Berlin Police completed a large scale raid on internet users Wednesday. The officers ransacked ten separate apartments in the German capital in the suburbs of Spandau, Tempelhof, Marzahn, Hellersdorf and Pankow.
The force confiscated mobile phones, narcotics and weapons. Nine suspects were arrested, aged 22-58, and are accused of posting messages critical of migrants, migrant helpers and some anti-semitic slogans on social networks like Facebook, WhatsApp, and Twitter, reports Berliner Morgenpost.
The Berlin police have told media that they already knew of the suspects and said that many of them have what they consider a “right-extremist” background. Police spokesman Stefan Redlich said that while many of the men shared anti-migrant views, “the men do not know each other according to previous findings,” and there was no evidence of any planned conspiracy to commit crime among them.
In some of the homes searched police were forced to admit they hadn’t found anything at all, but Redlich justified the raids saying they were maybe, “people who just once expressed their hate-opinion.”
One of the raids in particular was prompted by a Facebook comment to an article regarding an Afghani migrant who was shot dead at the Bulgarian border. The incident took place in October and according to Bulgarian officials it was an accident as a bullet was meant to be a warning shot but ricochet and hit him.
The post responded to the article saying that it was unfortunate too few migrants met with a similar fate, as it might scare the rest of them from coming.
Police announced that the raids show Germans that they are not as safe online as they might think. They say that anyone who says something xenophobic, spreads hate toward migrants, or shares what they consider to be xenophobic music, may be next on the list of apartments to be raided in the future.
58 police were involved in the raids and some illegal items were found in a few of the apartments. Police found one revolver handgun, though it was not mentioned if it had any ammunition or whether or not is was deactivated.
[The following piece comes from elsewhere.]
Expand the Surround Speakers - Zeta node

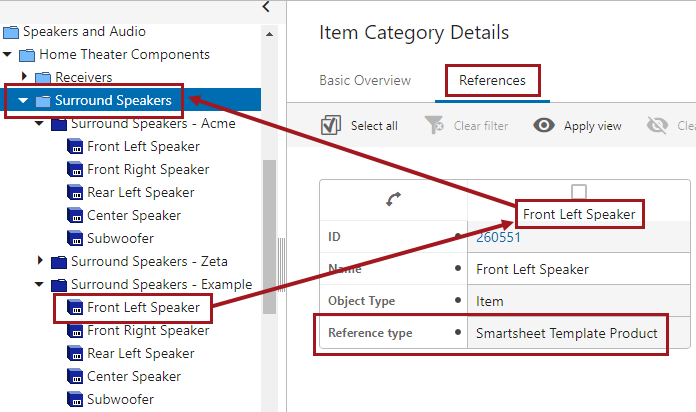[x=40, y=261]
They also found an air soft gun, which requires a license to own in Germany and a stun gun that appeared to be camouflaged as a flashlight.
Spokesmen Redlich also mentioned that they had found several unconstitutional symbols but did not divulge specifics. Banned symbols in Germany include Nazi era symbols like the swastika and various Nordic runes used by the Nazis during the era.
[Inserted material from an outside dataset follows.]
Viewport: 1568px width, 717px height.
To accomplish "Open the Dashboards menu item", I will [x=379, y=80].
Berlin has seen a rapid increase in prosecutions for speech on the internet. In 2014 there were 196 investigations into anti-migrant and xenophobic posts, while 2015 saw 289 cases. In the last six months there have been three raids prior to this one, but so far this has been the largest in scale. Investigators have set up a special task force who work with the organization Network Against Nazis (NAN), headed by ex-stasi agent Anetta Kahani, to monitor internet postings across Germany.
Google and Facebook have been criticized for helping the German government crack down on speech that is critical of migrants and of the policies of German chancellor Angela Merkel. The policy led to the deletion of the Facebook account of a young girl who spoke out about the migrant crisis and how she no longer felt safe walking the streets of her town.
Redlich says that the team is constantly searching YouTube, Twitter, WhatsApp and especially Facebook where most cases are pursued because users are forced to use their real names. He said the message of the raids is clear, “the internet is not above the law.”
The raids come just days after British police issued an apparently menacing tweet, warning them not to get into trouble on-line. As reported by Breitbart London, the Greater Glasgow Police offered internet users this helpful advice: “Think before you post or you may receive a visit from us this weekend. Use the internet safely. #thinkbeforeyoupost”.